Me ocupo con ropa y pieles… y hablo sobre ellas para no dar ninguna insinuación de ascetismo. Que miedo tiene el mundo del sufrimiento y la penitencia, ¡y que cuidadosamente tengo que ocultar estos dos tanto como pueda! Mi amabilidad y amor, con la ayuda de Dios, llevaran corazones hacia él que es tan bueno; mis sufrimientos lograran la conquista de ellos; mis oraciones los entregarán a él. O más bien, es Dios quien hará esta obra bendita de sus conversiones y santificación a través de mis oraciones, mis pruebas, y mis simples esfuerzos en la caridad.

Mi salvador, estoy tan sola espiritualmente, como bien sabes. Sabes también cuanto sufro de la hostilidad o indiferencia de ciertas personas. Creo que por eso has hecho tanto por mí y me has dado tanto en tu bondad. Y ahora con tu mirada gentil dispersas las nubes que en estos últimos meses me han eclipsado. Estás reviviendo las llamas de mi corazón nuevamente después de haberlas dejado en dolorosa sequedad; Estas espantando la oscuridad y la confusión. ¡Gracias, mi amado salvador, mi Dios! Sé que el sufrimiento regresara, ya que el esfuerzo y la lucha son tu voluntad para nosotros. Tu amor ha conquistado, y sé que no me abandonarás y que una profunda paz permanecerá en mí. Amar durante la tormenta es muy consolador, y mi amor crece más y más con cada sufrimiento, cada adversidad. Completo abandono a ti, ofreciendo mi corazón y mi vida a tu servicio.

Septiembre, 2017

Septiembre 25, 1899

Nadie sabe qué pasa en las profundidades de nuestras almas. Sentir a Dios cerca, meditar, orar, recolectar nuestros pensamientos para reflexionar en ellos más profundamente, eso es vivir la vida interior, y esta vida interior es la más grande alegría. Pensamientos tan inspiradores, deseos ardientes y resoluciones generosas, sin embargo, tienen que ser traducidos en acción, pues nos encontramos en medio de la vida y grandes tareas nos esperan. Este es el tiempo para el esfuerzo con dolor. Debemos partirnos en pedazos, cambiar al pensamiento por la realidad, enfrentar la acción, sabiendo que vamos a, o no ser entendidos en lo más mínimo o totalmente malentendidos y que quizás sufriremos en manos humanas por haber querido el bien de la humanidad. Tenemos que ya haber reunido fuerzas incomparables de Dios, y haber armado nuestros corazones con paciencia y amor, de modo que emprendamos día a día, hora a hora, el trabajo que pertenece a todos los cristianos; la salvación moral y material de nuestros hermanos y hermanas.

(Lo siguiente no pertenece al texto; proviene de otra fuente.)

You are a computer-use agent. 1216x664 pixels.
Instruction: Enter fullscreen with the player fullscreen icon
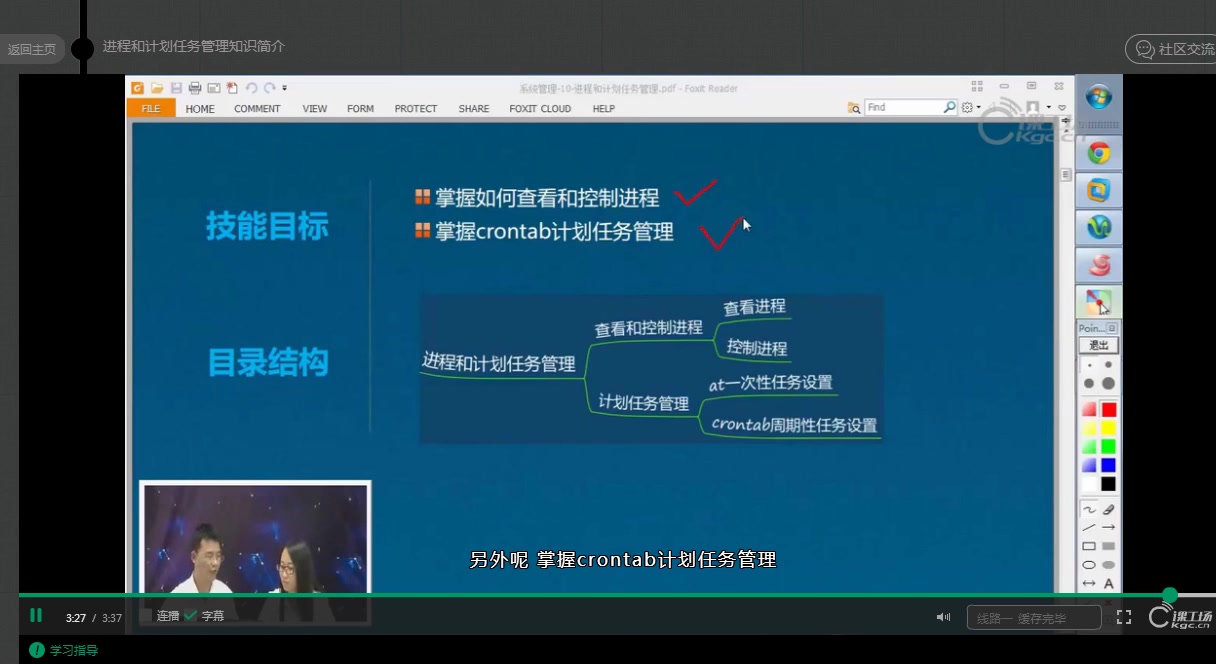(1124, 617)
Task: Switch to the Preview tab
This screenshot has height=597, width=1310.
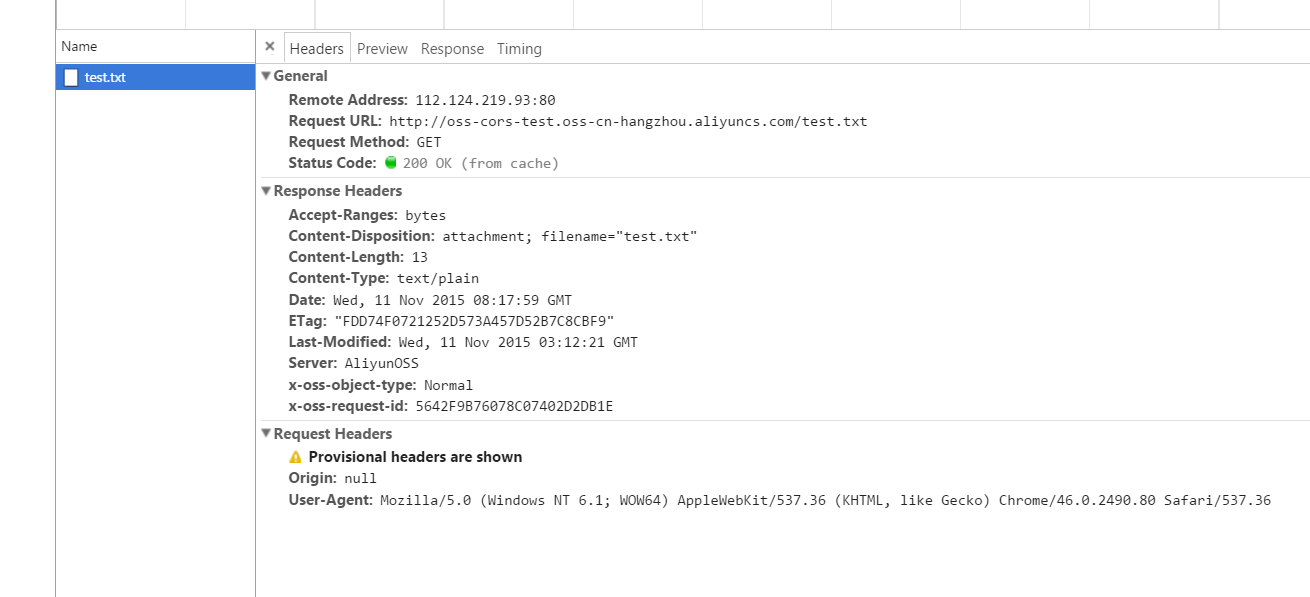Action: pyautogui.click(x=382, y=49)
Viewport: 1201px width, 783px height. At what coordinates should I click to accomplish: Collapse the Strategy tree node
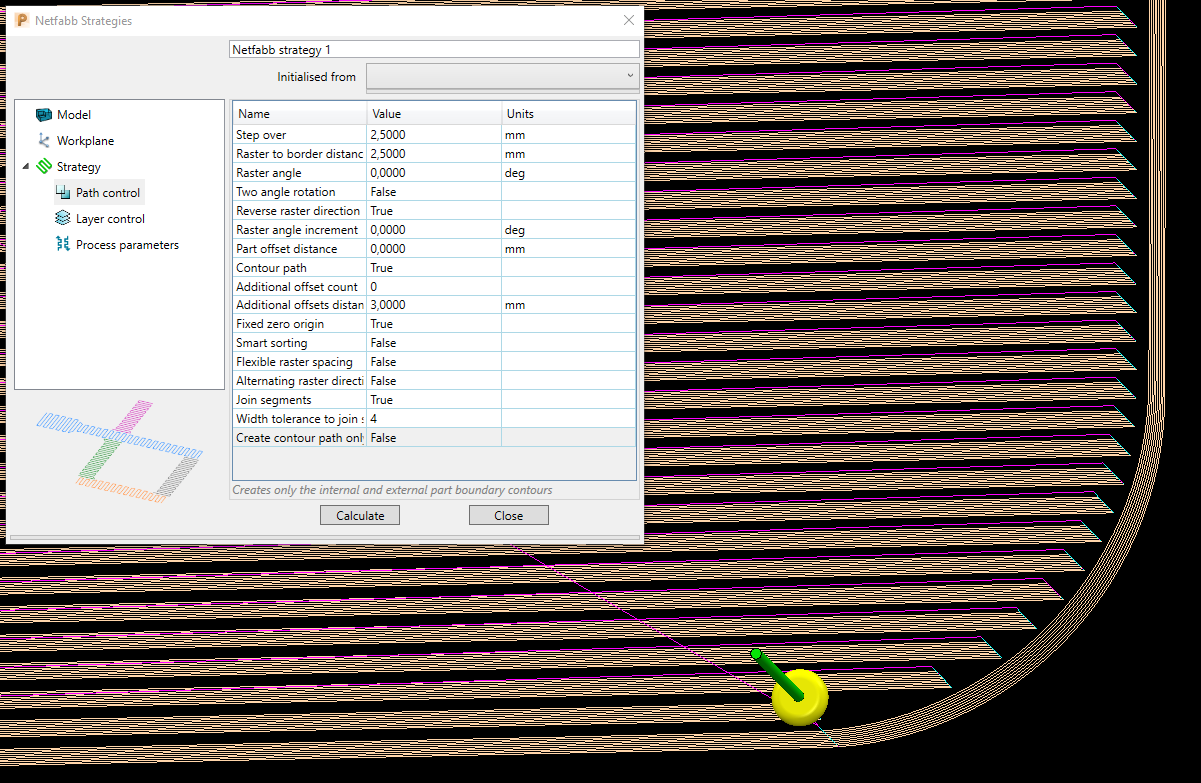click(x=27, y=166)
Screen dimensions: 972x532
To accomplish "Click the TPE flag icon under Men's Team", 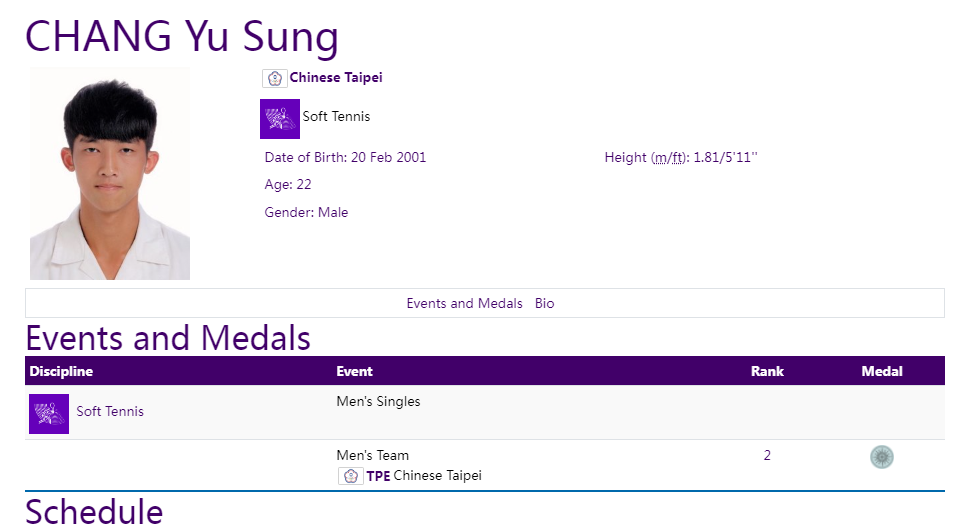I will click(351, 476).
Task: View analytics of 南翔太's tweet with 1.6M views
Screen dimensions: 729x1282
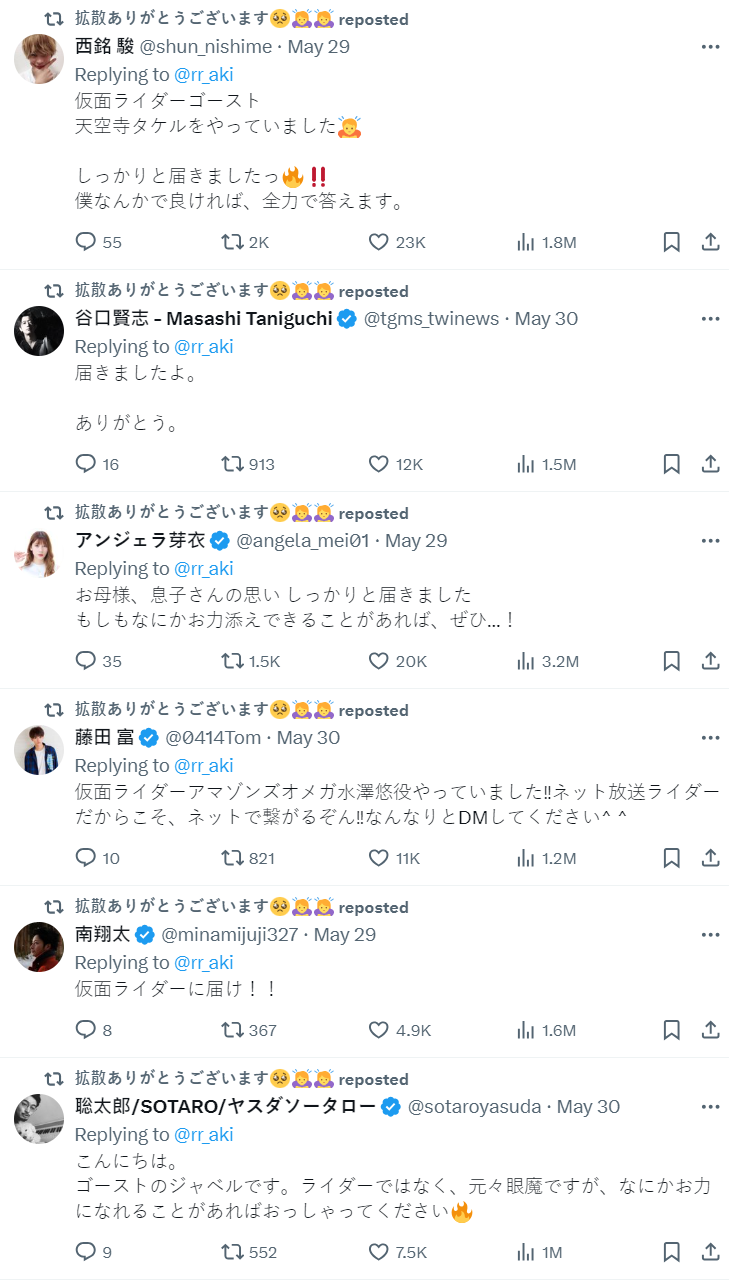Action: click(525, 1030)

De la página 54 de la obra de Janet Ruffing: “Elisabeth Leseur – Escritos Selectos (Paulist Press, 2005).”

Agosto, 2017

Al acercarnos al final del verano, mientras nuestros amigos y familia se preparan para un nuevo año escolar, escojo esta pequeña reflexión del diario espiritual de Elisabeth. Ella nos recuerda gentilmente que mientras todos respondemos a la llamada del trabajo de nuestra vida, lo hacemos con alegría y amor a Cristo.

Octubre 7, 1912

“Estar siempre atentos a obedecer la llamada interna de este gentil Jesús a actuar o a sufrir, o hacia la eternidad también, cuando sea su voluntad, y responder siempre con alegría y generosidad. ‘Aquí estoy, señor, lista para hacer tu voluntad.’ … Espero y, como el trabajador que no sabe cuándo él o ella recibirá la recompensa final, quiero hasta mientras cumplir con mis responsabilidades de una manera radiante y con paz, solo por amarlo a él, quien lo ha hecho todo por mí.”

Janet Ruffing, Elisabeth Leseur: Selected Writings, Paulist Press, 2005

 

Julio, 2017

Oración para pedir a Dios la virtud de la Esperanza

 “Mi Dios, quien ha permitido la esperanza humana, pero siendo el único que otorgas esperanza cristiana y sobrenatural, te pido suplicante, que, a través de tu gracia, otorgues esta virtud a mi alma, a todas las almas que amo, y a todas las almas cristianas. Haz que ilumine y transforme nuestras vidas, nuestros sufrimientos, e inclusive nuestra muerte, y haz que nos mantenga en alto, a pesar de las decepciones y tristezas del día, una fuerza interna y serenidad inalterable.”